§ **Given text**:
= = = = =

When I went to Israel and Palestine last month, I knew that I’d be meeting activists and agitators as our group studied conflict and just peacemaking. I knew I’d be walking in the places where Jesus walked, seeing the Bible’s geography come to life, I knew I’d be praying in places that mean a great deal to me and to the many of the world’s great faith traditions. And all that was awesome.
But there was also this one side hope of mine. I used to be an avid runner, I still run a little bit. And I love getting outdoors and hiking. So even though I knew our trip was mostly urban and very busy, I was hoping there might be an opportunity for one little outdoorsy adventure. One of you, Eduardo, actually promised to pray for me during the trip that this would happen.
And it actually happened twice. At the start of the trip, I had the chance to hike and run up and down the beautiful hillsides of Haifa, and see the sunrise over the Mediterranean, amidst all the little stray cats of that city. That was special.
And then later, in Jerusalem, even better, I had the chance to run to Hell and back. Yeah, literally.
Welcome, my friends, to the upper slopes of hell.
I know, confusing, right? It’s a big, lush olive tree, on a grassy slope. What kind of hell is that?
Well, friends, this is something I would like to explore today.
I’d like to tell you about my pilgrimage in and out of the Valley of Hinnom, in Greek known as Gehenna – the word that in the New Testament of the Bible is most frequently translated as hell.
And as I share about this place, I’d like to talk a little bit about what I think hell is and isn’t. I preached about this topic like three years ago, and I heard a lot of you found it helpful, so we come back to again, from another angle. Today, I want to talk a little bit about the words in the Bible behind this concept of hell, what it is or isn’t from my perspective, and how when Jesus talks about this experience that our English Bibles often call hell, he’s not trying to make us judgmental or terrified. He’s trying to help us and liberate us.

= = = = =

§ **Data lines**:
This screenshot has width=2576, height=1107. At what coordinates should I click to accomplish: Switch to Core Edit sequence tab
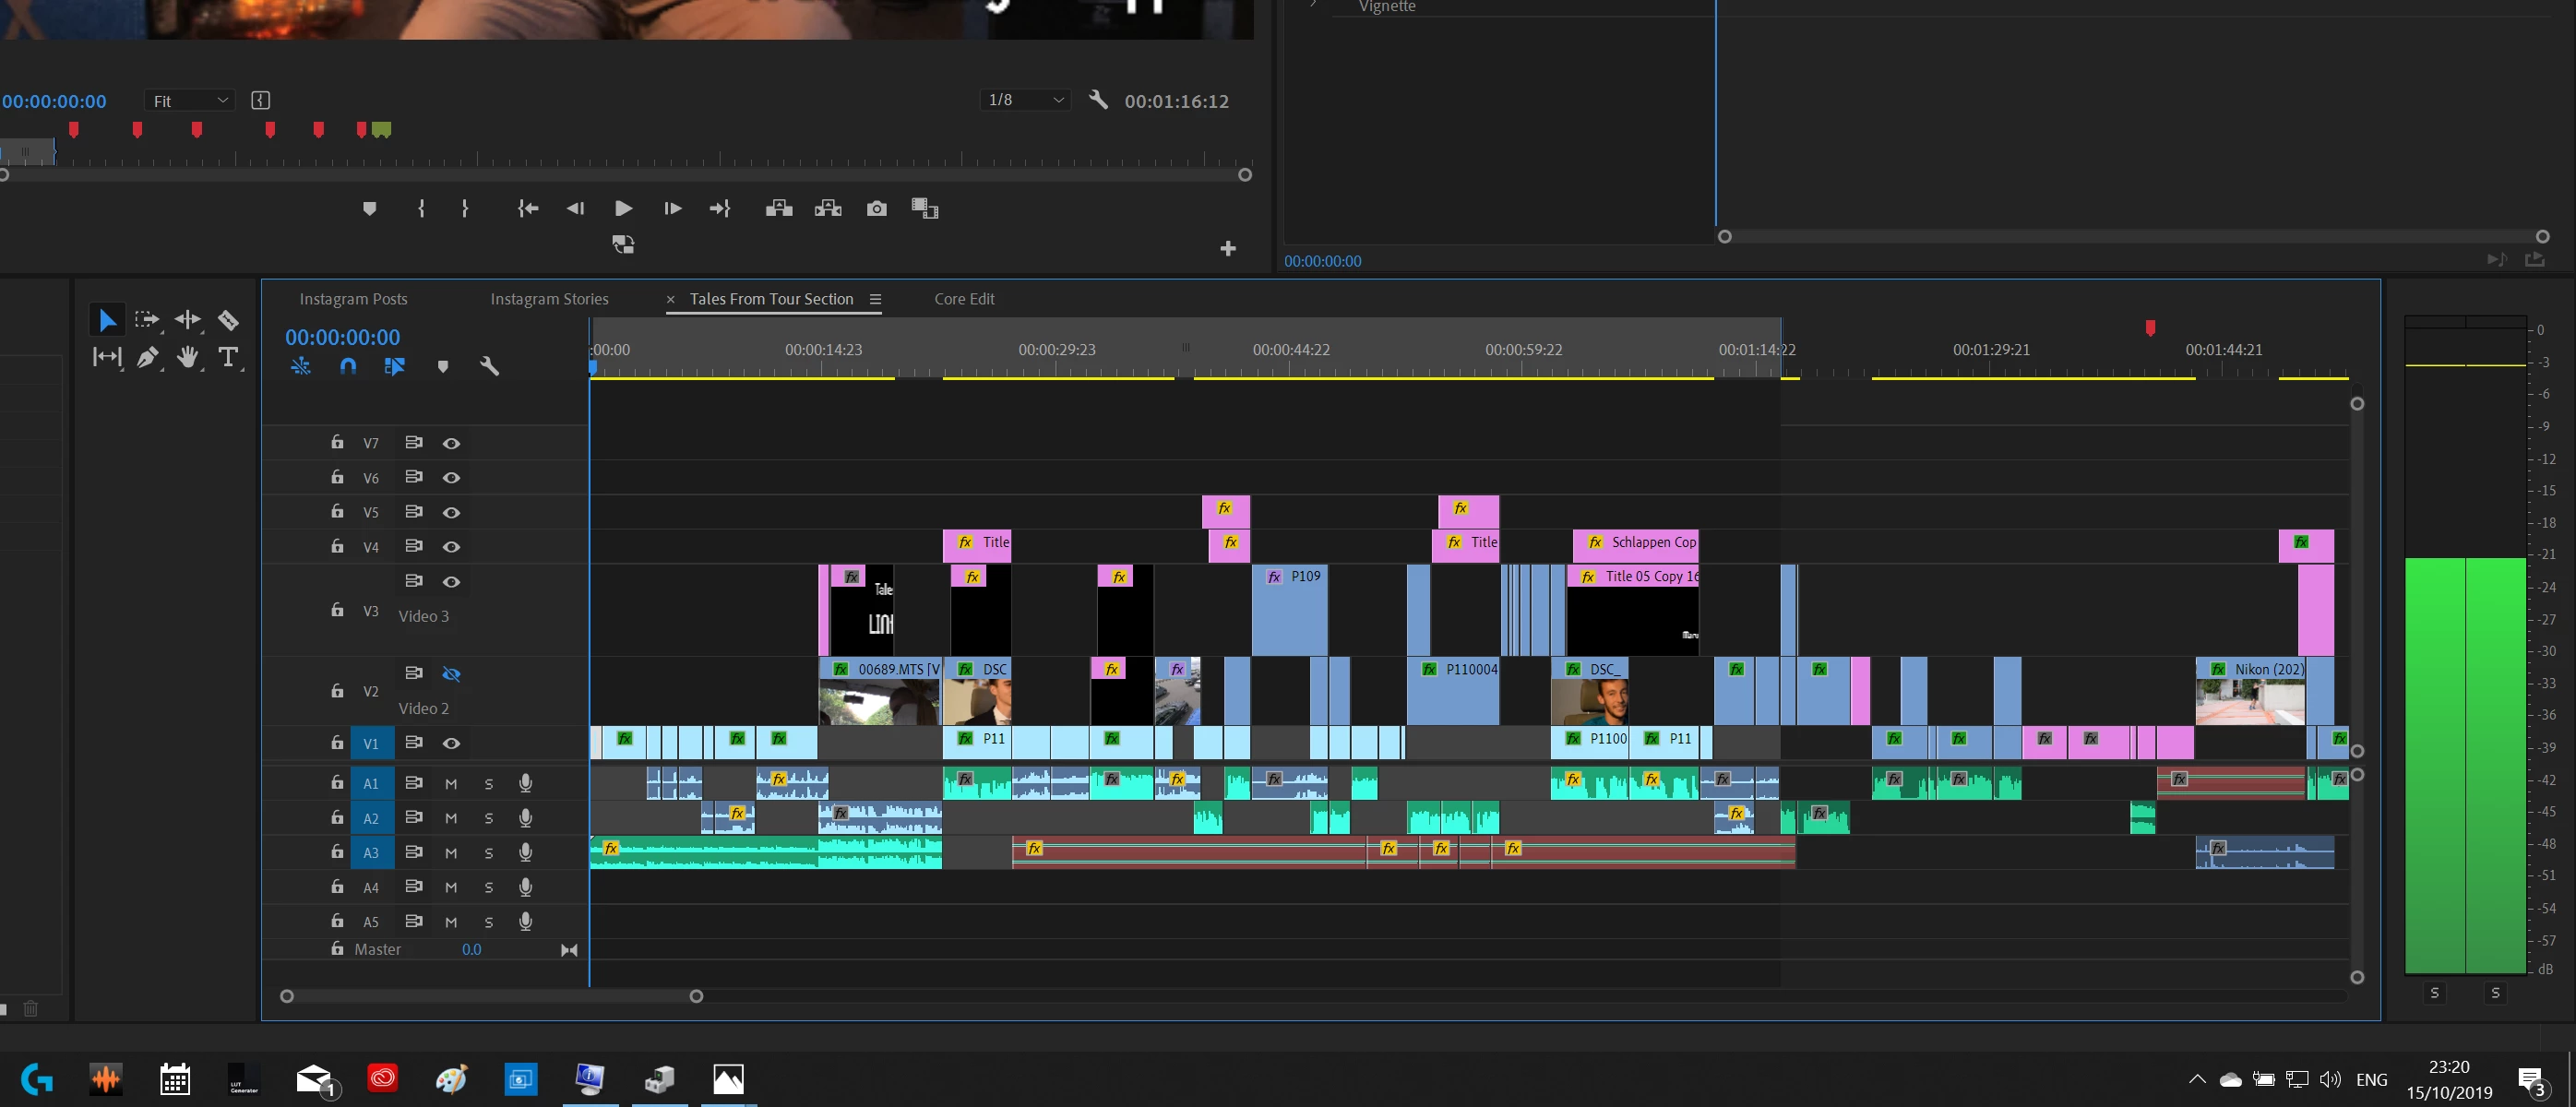964,299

= = = = =

§ **Things to do**:
1. Return, word for word, the passage of the sermon about the Valley of Hinnom that starts with "But there was" and goes on through "hell is that?".
2. Write the next part of the sermon about the Valley of Hinnom, picking up right after its final sentence.

§ **Set of answers**:
1.
But there was also this one side hope of mine. I used to be an avid runner, I still run a little bit. And I love getting outdoors and hiking. So even though I knew our trip was mostly urban and very busy, I was hoping there might be an opportunity for one little outdoorsy adventure. One of you, Eduardo, actually promised to pray for me during the trip that this would happen.
And it actually happened twice. At the start of the trip, I had the chance to hike and run up and down the beautiful hillsides of Haifa, and see the sunrise over the Mediterranean, amidst all the little stray cats of that city. That was special.
And then later, in Jerusalem, even better, I had the chance to run to Hell and back. Yeah, literally.
Welcome, my friends, to the upper slopes of hell.
I know, confusing, right? It’s a big, lush olive tree, on a grassy slope. What kind of hell is that?

2.
So let’s go to Jesus, first. In the middle of Mark’s writings about this life, Jesus says:
Mark 9: 42-50 (Common English Bible)
42 “As for whoever causes these little ones who believe in me to trip and fall into sin, it would be better for them to have a huge stone hung around their necks and to be thrown into the lake.
43 If your hand causes you to fall into sin, chop it off. It’s better for you to enter into life crippled than to go away with two hands into the fire of hell, which can’t be put out.
45 If your foot causes you to fall into sin, chop it off. It’s better for you to enter life lame than to be thrown into hell with two feet.
47 If your eye causes you to fall into sin, tear it out. It’s better for you to enter God’s kingdom with one eye than to be thrown into hell with two.
48 That’s a place where worms don’t die and the fire never goes out.
49 Everyone will be salted with fire.
50 Salt is good; but if salt loses its saltiness, how will it become salty again? Maintain salt among yourselves and keep peace with each other.”
Alright, Jesus is getting feisty here, isn’t he? He could have just said: Watch out! Be careful. But instead, he goes on about cutting off hands, ripping out eyes, and mentioning something our translation calls hell three times.
I was trying to remember this week the first time I heard this word “hell” when I was a kid. I’m pretty sure at first I just knew it was a bad word and that sometimes I heard grownups using it when they were angry.
Later on, I picked up the idea that some Christians think different people go to this place called hell when they die. Growing up, I realized that some Christians had lots of ideas about hell: how bad it was, and exactly who was going to go there after they die.
Weird thing is they didn’t agree. Even weirder thing is that I never heard anyone ever wonder if they were the ones going to hell. It was always someone else. I never trusted these judgy, doomsday certainties. But I did always wonder what Jesus meant when he talked this way.
Here Jesus is in his adopted hometown, the poor village of Capernaum, by the shore of the big lake of Galilee. Jesus didn’t grow up there, but it seems that he moved there when he began his ministry as a rabbi. It was the hometown of some of his students, Peter and Andrew, probably also James and John.
Jesus is talking to a group of kids in the neighborhood there, hanging out, and some adults come along and interrupt them, and try to get Jesus to talk about stuff that interests them. Adults can be so rude, right? – interrupting kids left and right. Well, Jesus humors them for a minute, and then he brings the subject back to kids and grownups, and says the words of warning I read for us today.
Jesus is like,
grownups, if you hurt a kid, that’s like the worst thing you can do.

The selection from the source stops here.